Tuesday, September 28, 2010

Today's Anatomy Lesson

I love this diagram. It shows major skating muscles (for hockey, but basic figure skating isn't that different).

Muscles shown above which were cut and reattached during my surgery are the Rectus Femoris (used for hip flexion) and Sartorius (used for hip flexion, abduction and rotation). Other quadriceps were moved aside when the hip capsule was opened. Iliopsoas was not cut, but is shortened due to inactivity. Adductor also stopped working when I was on crutches and had to be reactivated in physical therapy. Overall weakness and inflexibility are the result of these disturbances.

In the days and weeks following surgery, it was odd to have little control over basic movements. For example, during the first week or so I could not move my operated leg forward while standing as in taking a step. The muscles that provide that basic functionality were not working at all. Despite focusing all of my mental energy on moving my foot forward from the hip, I could not. I used my toes to "walk" my leg forward an inch or so in order to take a "step."

Similarly, while lying on my back, it was impossible to lift my operated leg at all. Try as I might, it wouldn't move. Similarly, while sitting down with my legs stretched in front of me, it was impossible to move my leg out to the side or back in toward the center. It was very disconcerting to have absolutely no use of these muscles! Of course, through physical therapy and lots of targeted exercises I did regain this functionality over time.
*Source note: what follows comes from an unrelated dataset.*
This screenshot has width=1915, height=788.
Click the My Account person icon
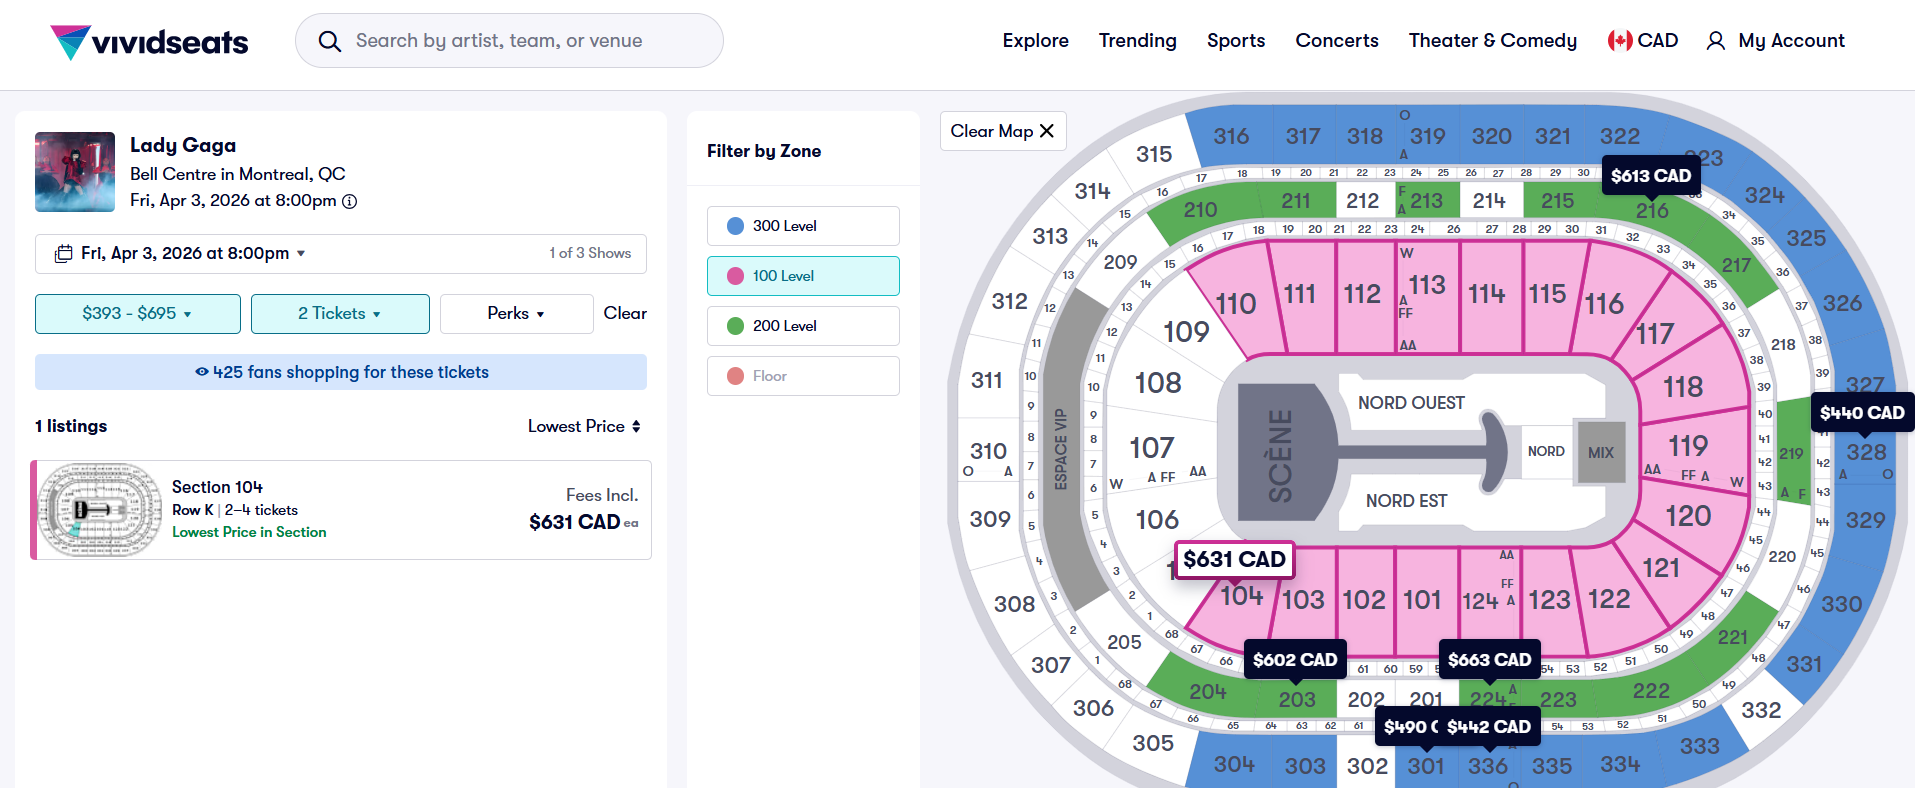pyautogui.click(x=1715, y=41)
Knowing that the two muscles cut are both used for hip flexion, it's clear why this is still an issue.

I recently wrote to an orthopedic surgeon who is also a skater and who recently had arthroscopic hip surgery. After I described my surgery and its aftermath, she asked me if I was "in the business" because I "speak the lingo." I am not in the healthcare field, but I have certainly learned more than I ever wanted to know about my own body!